### Records for processing
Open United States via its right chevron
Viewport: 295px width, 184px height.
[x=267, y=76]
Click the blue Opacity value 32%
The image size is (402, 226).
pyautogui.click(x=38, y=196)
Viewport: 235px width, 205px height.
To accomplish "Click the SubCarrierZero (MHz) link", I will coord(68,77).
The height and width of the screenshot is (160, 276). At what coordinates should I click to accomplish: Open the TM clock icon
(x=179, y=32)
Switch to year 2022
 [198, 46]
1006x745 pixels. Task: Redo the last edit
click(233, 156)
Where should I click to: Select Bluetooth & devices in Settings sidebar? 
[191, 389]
--
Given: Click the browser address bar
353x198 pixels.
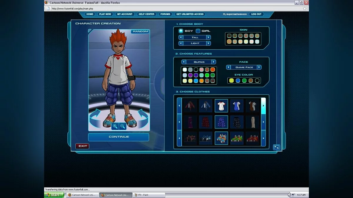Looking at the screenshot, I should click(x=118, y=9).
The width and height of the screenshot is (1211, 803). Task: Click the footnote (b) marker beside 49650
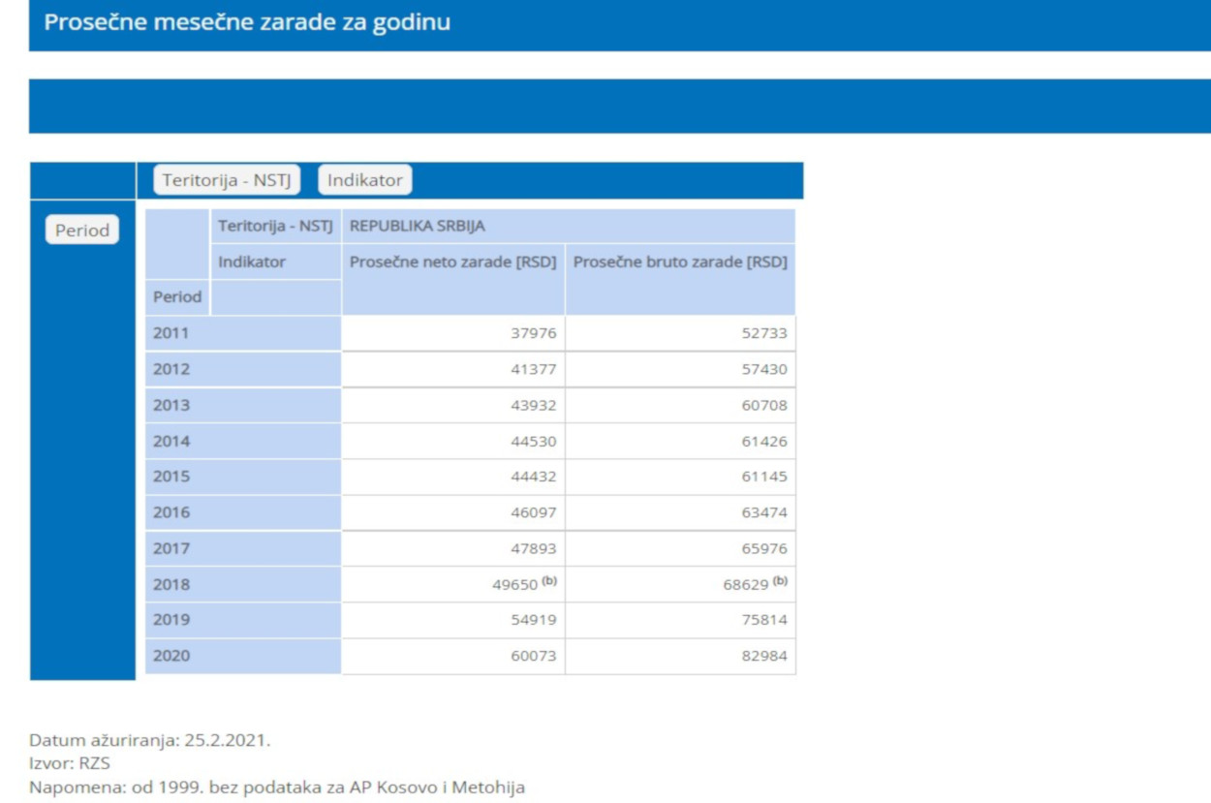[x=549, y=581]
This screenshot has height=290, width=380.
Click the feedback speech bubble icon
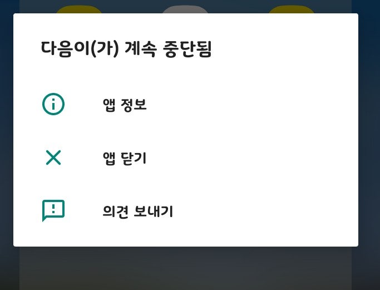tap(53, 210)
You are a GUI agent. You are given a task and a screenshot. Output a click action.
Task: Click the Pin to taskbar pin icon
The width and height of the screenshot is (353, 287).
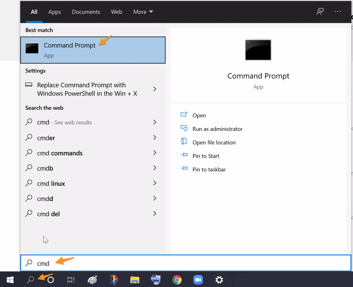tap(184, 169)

### Given instruction
Copy the records word for word, starting at the line containing "This screenshot has height=290, width=380." and ending at the line containing "tap(184, 169)", with both of those lines included. Omit the pictures from your copy.

### Exercise answer
This screenshot has height=290, width=380.
Click the feedback speech bubble icon
tap(53, 210)
You are a GUI agent. You are given a task and a screenshot. Output a click action.
Task: Click the Pin to taskbar pin icon
The width and height of the screenshot is (353, 287).
tap(184, 169)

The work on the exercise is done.